» VORGEGEBENER TEXT:
* * *

So wie der Impfstoff hoffentlich bald die Corona-Pandemie beendet, so glauben manche, dass sich auch die Verkehrsprobleme Münchens im Wesentlichen mit technischen Lösungen überwinden lassen. Ein großer Hoffnungsträger sind selbstfahrende Fahrzeuge, die – elektrisch angetrieben – keine Emissionen verursachen und mit künstlicher Intelligenz den begrenzten Straßenraum viel effizienter nutzen als der motorisierte Individualverkehr der Gegenwart.
Ob das so kommt, ist natürlich unsicher und kann – wie bei einem Impfstoff – nur durch Testen ermittelt werden. Eine aktuelle Vorlage des Kreisverwaltungsreferats für die Vollversammlung des Stadtrats am vergangenen Mittwoch befasst sich mit zwei Forschungsprogrammen zu diesem Thema. EASYRIDE läuft seit 2018 und untersucht den Einfluss staatlicher Regulierungen auf die Nutzung von On-Demand-Diensten mit automatisierten Fahrzeugen. Das neue Programm TEMPUS betrifft den Aufbau konkreter Feldversuche zum automatisierten Fahren im Münchner Norden ab 2021. Innerhalb von 30 Monaten sollen durch verschiedene Teilprojekte („Arbeitspakete, AP“) sechs „Milestones“ erreicht werden:
Dazu wird die Expertise von BMW, Siemens, mehreren Universitäten und der städtischen Verwaltung zusammengebracht. Finanziert wird das Programm vom Bundesverkehrsministerium mit fünf Millionen Euro. Da hat der Stadtrat nicht lange diskutiert, sondern nach kurzer Debatte mit großer Mehrheit zugestimmt – auch weil dafür fast kein Geld der Stadt benötigt wird.

* * *

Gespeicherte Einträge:
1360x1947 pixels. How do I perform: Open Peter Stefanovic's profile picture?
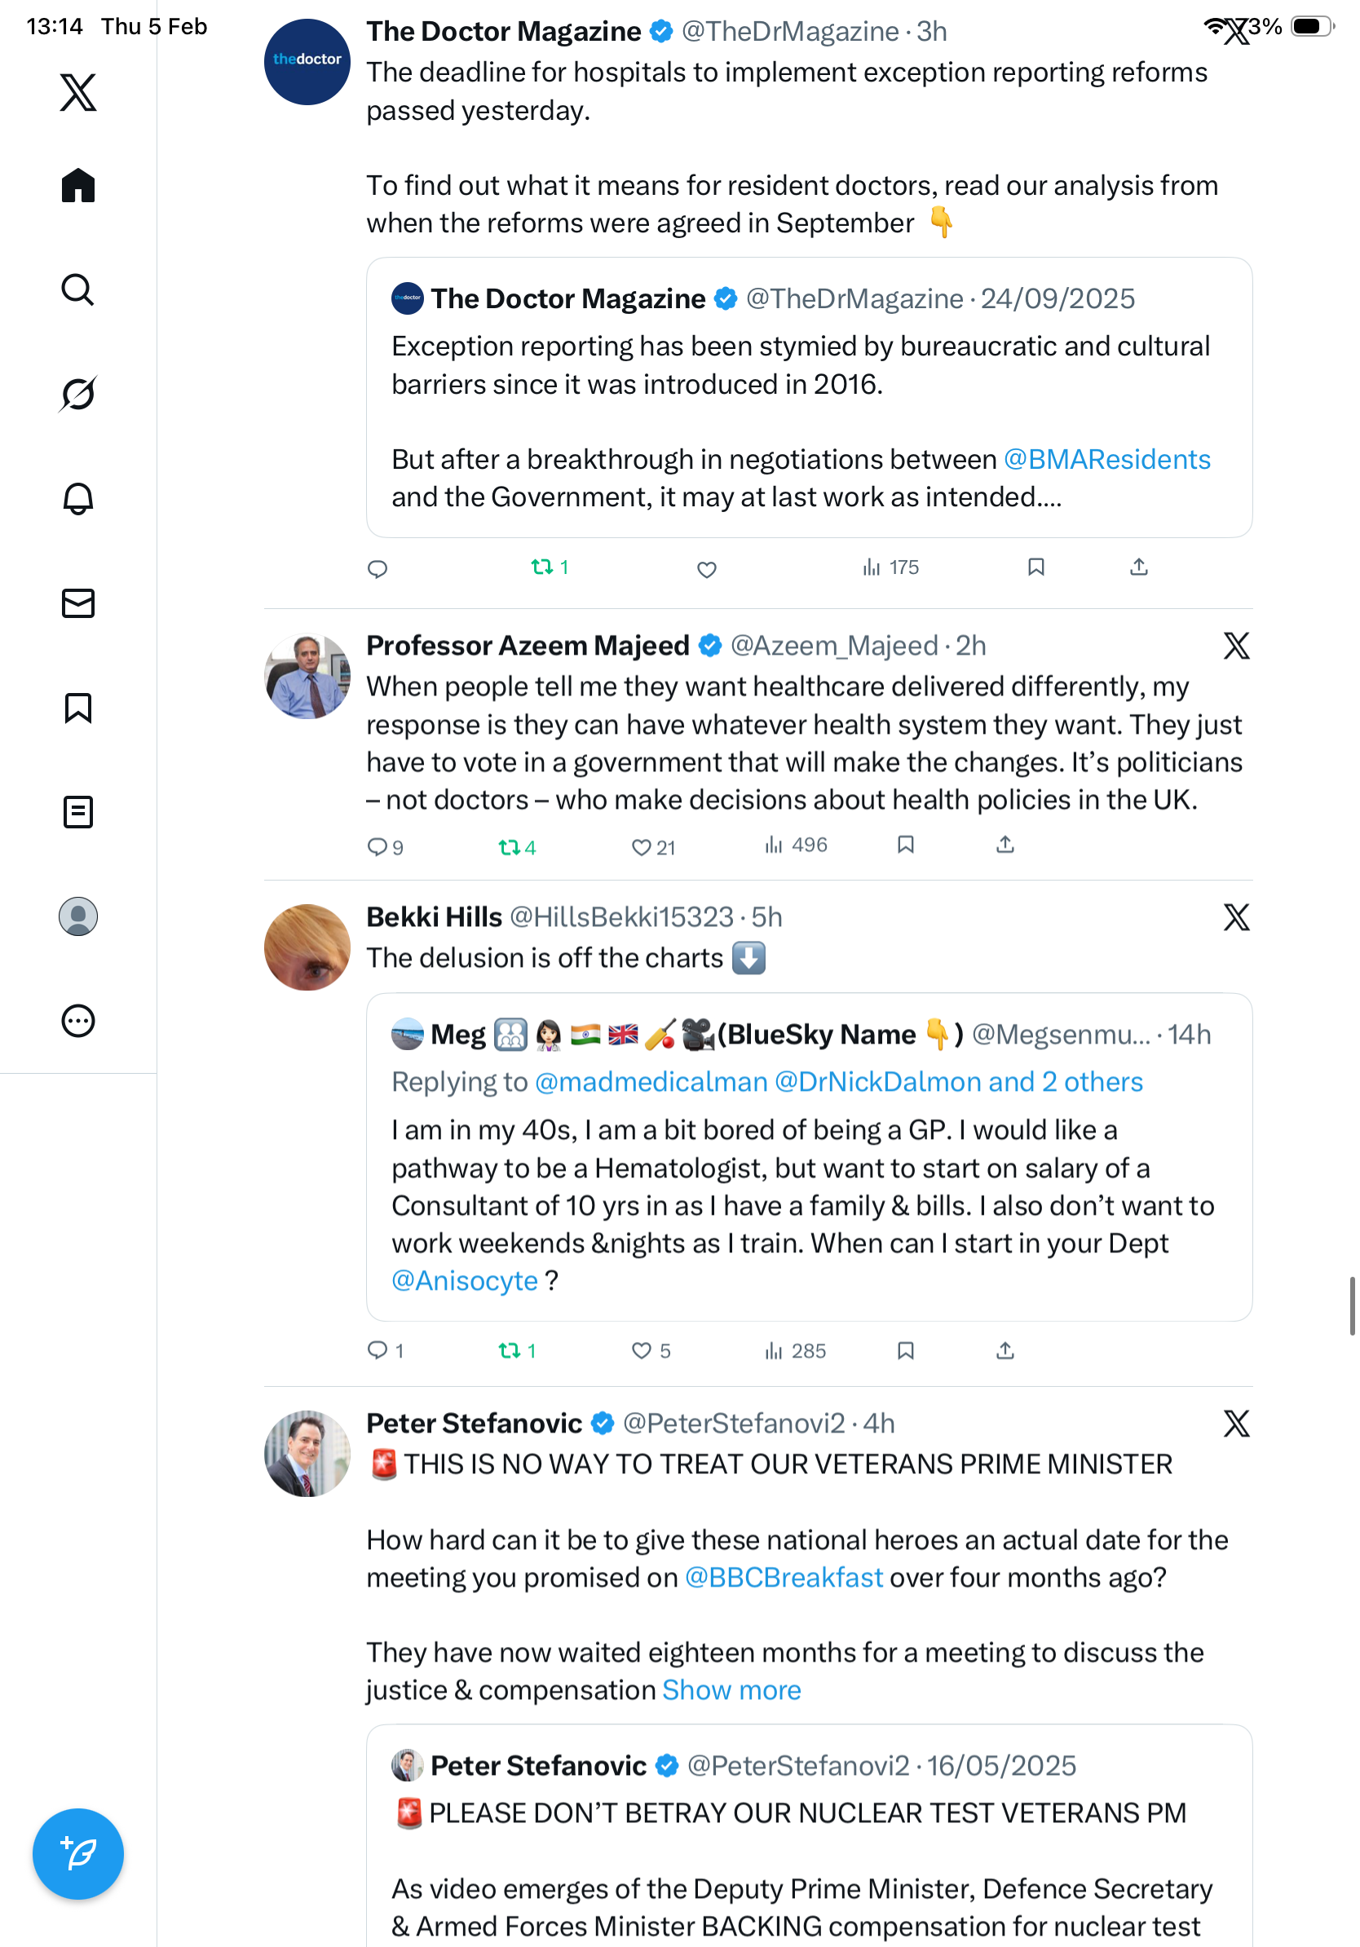click(x=307, y=1453)
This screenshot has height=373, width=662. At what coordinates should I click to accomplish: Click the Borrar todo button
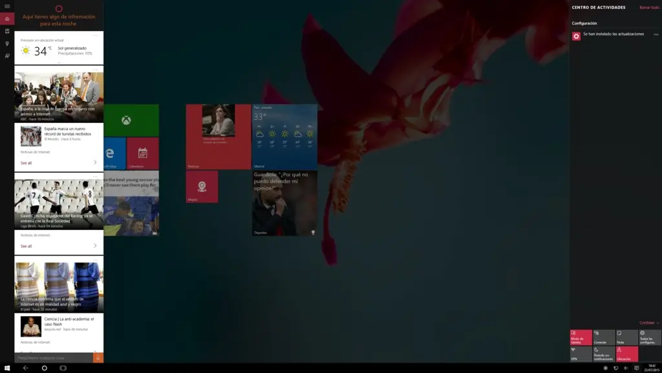[648, 7]
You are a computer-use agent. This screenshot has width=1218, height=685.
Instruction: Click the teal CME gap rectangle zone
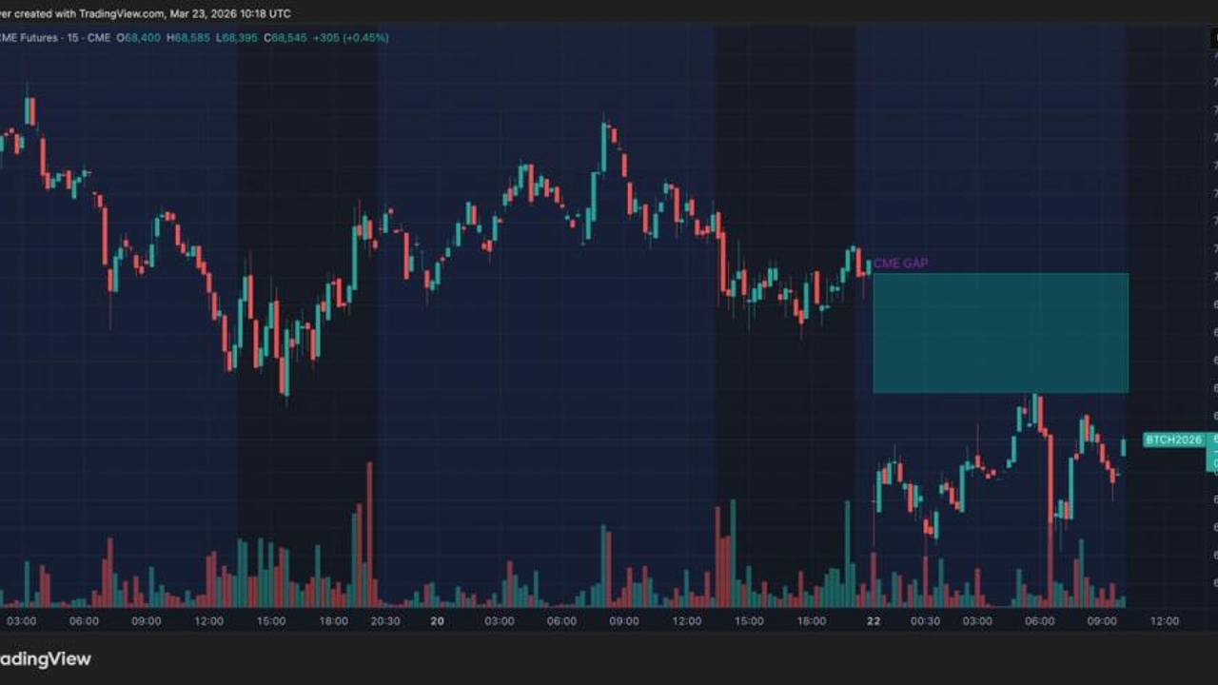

* * *

» AUFGABEN:
1. Gib aus dem Text über automatisiertes Fahren in München den Abschnitt wörtlich wieder, beginnend mit „So wie der Impfstoff“ und weiter bis einschließlich „Individualverkehr der Gegenwart.“.
2. Führe den Text über automatisiertes Fahren in München im Anschluss an seinen letzten Satz weiter.

» ANTWORTEN:
1.
So wie der Impfstoff hoffentlich bald die Corona-Pandemie beendet, so glauben manche, dass sich auch die Verkehrsprobleme Münchens im Wesentlichen mit technischen Lösungen überwinden lassen. Ein großer Hoffnungsträger sind selbstfahrende Fahrzeuge, die – elektrisch angetrieben – keine Emissionen verursachen und mit künstlicher Intelligenz den begrenzten Straßenraum viel effizienter nutzen als der motorisierte Individualverkehr der Gegenwart.

2.
Daran gibt es nichts zu kritisieren. Denn nur durch wissenschaftlich begleitetes Ausprobieren gewinnt man neue Erkenntnisse, ob und wie das automatisierte Fahren funktioniert und welchen Beitrag es zur Lösung der vielfältigen Verkehrsprobleme Münchens beitragen kann.
Allerdings hat mich das Studium der Vorlage und der beiden Forschungsprojekte ins Nachdenken gebracht, was man realistischerweise in einem hochverdichteten städtischen Raum erwarten kann, wenn die technischen Probleme des automatischen Fahrens eines Tages gelöst sind. Dabei bin ich auf Seiten des ADAC gestoßen, die gut verständlich den Stand der Technik und die weitere Entwicklung des autonomen Fahrens erläutern. Aus verkehrspolitischer Perspektive besonders interessant ist eine Abbildung, mit der ein bekannter deutscher Fahrzeughersteller die Zukunft des innerstädtischen Verkehrs illustriert:
Was sieht man hier? Einen Straßenraum, der überall breite Fahrradwege vorsieht, genau wie vom Münchner Radlbegehren gefordert. Und wenn man die Verkehrsteilnehmer zählt, stehen vier Radfahrer und drei Busse gerade mal zwei fahrenden Fahrzeugen des motorisierten Individualverkehrs gegenüber. Eine gläserne Fahrradparkanlage an einer U-Bahn Station nimmt über 20 parkende Räder auf, während man nur wenige parkende Autos im Bild erkennen kann. Und dazwischen jede Menge Fußgänger. Wenn das die Zukunft mit autonomen Fahrzeugen ist, bin ich begeistert.
Leider habe ich den Verdacht, dass diese Vision des innerstädtischen Verkehrs, auch wenn sie von einem namhaften Automobilhersteller kommt, (noch) nicht konsensfähig ist, jedenfalls nicht im Münchner Stadtrat. Denn in der Debatte am Mittwoch haben Stadträte von CSU und FDP nachdrücklich Platz für autonom fahrende Autos eingefordert. Die Auseinandersetzung über die richtige Verteilung des Straßenraums in München wird also andauern, unabhängig davon, ob Autos durch Menschen oder Computer gesteuert werden.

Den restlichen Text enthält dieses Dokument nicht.